Xiaohongshu Creator Marketplace (Pugongying) Creator Core Metrics API
WarnAudited by ClawScan on May 10, 2026.
Overview
The skill matches its stated JustOneAPI lookup purpose, but its documented command exposes the API token through a command-line argument.
Only use this skill if you trust JustOneAPI and need this creator-metrics lookup. Before running it, prefer updating the command/helper so the token is read from the environment internally rather than passed with --token.
Findings (2)
Artifact-based informational review of SKILL.md, metadata, install specs, static scan signals, and capability signals. ClawScan does not execute the skill or run runtime probes.
The requested creator userId and filters are sent to JustOneAPI to retrieve metrics.

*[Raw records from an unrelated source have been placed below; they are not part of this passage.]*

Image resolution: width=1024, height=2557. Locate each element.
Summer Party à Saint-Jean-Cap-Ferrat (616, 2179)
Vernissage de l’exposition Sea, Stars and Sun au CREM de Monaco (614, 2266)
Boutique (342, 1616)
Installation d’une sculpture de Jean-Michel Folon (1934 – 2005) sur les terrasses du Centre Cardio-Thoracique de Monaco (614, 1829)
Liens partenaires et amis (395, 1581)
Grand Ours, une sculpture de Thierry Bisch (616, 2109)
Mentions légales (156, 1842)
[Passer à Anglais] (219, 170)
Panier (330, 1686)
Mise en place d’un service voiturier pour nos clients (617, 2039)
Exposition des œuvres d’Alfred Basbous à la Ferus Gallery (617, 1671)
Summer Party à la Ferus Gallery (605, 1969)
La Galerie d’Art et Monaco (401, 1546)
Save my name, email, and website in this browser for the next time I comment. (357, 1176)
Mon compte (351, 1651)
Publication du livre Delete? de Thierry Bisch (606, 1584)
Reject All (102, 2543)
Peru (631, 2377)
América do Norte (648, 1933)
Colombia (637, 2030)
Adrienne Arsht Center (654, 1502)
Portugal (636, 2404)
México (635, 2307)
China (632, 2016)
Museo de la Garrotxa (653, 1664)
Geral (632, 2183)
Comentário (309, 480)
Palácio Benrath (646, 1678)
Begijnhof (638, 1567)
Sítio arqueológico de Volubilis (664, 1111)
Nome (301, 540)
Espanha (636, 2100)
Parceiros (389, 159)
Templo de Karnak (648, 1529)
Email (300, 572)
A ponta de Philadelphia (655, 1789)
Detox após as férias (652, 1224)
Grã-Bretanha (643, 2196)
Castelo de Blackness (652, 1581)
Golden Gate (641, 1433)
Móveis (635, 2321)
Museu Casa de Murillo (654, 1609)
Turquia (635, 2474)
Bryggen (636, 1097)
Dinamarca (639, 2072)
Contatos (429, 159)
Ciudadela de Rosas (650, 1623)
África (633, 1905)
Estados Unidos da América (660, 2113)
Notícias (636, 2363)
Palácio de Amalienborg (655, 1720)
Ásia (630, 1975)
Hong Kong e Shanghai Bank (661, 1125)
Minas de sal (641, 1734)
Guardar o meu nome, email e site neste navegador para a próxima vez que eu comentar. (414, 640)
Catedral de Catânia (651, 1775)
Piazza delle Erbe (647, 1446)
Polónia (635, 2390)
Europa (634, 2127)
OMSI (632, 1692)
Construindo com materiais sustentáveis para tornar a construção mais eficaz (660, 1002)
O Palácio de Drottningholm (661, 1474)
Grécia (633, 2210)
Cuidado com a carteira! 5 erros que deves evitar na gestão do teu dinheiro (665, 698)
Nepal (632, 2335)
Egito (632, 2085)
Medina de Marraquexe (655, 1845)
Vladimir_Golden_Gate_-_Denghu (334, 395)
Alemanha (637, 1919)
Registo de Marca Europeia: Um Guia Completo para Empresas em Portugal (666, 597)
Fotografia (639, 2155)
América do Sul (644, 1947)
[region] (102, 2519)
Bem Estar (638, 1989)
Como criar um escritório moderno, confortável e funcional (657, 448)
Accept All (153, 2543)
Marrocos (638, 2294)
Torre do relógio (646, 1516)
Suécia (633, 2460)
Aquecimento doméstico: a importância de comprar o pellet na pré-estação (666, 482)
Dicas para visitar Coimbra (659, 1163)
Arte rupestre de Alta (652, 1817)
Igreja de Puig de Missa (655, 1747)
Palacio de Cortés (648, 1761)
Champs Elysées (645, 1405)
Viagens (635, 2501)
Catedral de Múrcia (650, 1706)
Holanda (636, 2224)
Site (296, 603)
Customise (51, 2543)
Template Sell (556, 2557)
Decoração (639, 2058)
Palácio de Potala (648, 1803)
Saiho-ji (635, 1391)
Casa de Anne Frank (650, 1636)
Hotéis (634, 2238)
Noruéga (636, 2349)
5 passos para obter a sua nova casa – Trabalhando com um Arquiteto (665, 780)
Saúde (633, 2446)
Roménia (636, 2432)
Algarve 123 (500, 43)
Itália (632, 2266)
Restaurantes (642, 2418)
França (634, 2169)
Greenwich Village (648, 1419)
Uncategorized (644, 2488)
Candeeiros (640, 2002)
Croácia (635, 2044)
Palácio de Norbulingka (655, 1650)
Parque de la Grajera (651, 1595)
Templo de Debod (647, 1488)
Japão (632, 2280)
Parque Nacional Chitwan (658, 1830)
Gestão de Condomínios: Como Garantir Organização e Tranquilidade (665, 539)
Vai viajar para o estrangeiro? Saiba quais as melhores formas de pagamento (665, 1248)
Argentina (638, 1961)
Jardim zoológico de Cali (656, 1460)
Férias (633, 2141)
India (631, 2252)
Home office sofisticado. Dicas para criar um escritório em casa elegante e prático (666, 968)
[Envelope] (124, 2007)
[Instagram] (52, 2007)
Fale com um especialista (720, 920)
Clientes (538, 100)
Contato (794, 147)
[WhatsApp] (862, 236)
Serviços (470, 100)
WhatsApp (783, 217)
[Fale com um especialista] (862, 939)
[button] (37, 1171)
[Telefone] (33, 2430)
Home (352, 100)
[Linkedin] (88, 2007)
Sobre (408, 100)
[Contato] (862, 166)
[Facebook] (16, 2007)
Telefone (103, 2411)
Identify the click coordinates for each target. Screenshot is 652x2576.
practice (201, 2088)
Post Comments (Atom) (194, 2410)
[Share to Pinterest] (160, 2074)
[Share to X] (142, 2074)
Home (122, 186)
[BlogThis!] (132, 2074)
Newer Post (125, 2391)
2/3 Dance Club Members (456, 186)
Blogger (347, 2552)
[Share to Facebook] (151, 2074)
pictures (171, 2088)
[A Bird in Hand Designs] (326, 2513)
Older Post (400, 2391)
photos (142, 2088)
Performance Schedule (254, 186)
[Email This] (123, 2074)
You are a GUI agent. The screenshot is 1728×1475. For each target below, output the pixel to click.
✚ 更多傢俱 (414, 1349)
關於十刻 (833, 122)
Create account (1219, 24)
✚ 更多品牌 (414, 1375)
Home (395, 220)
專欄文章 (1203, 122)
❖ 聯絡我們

The helper sends requests to the documented external JustOneAPI service. This is purpose-aligned, but users should recognize that the lookup parameters and request are sent to that provider.
"baseUrl": "https://api.justoneapi.com"
Use the skill only for intended lookups and provide only the creator IDs and filters you mean to query.
A leaked JustOneAPI token could let someone else make API requests using the user's account or quota.
Expanding the environment variable into a command-line argument places the API token in process argv, which may be visible to local process monitors, audit logs, or other users on some systems.
--token "$JUST_ONE_API_TOKEN"
Change the helper to read JUST_ONE_API_TOKEN directly from the environment, stdin, or a secret manager instead of passing it via --token; rotate the token if it may have been exposed.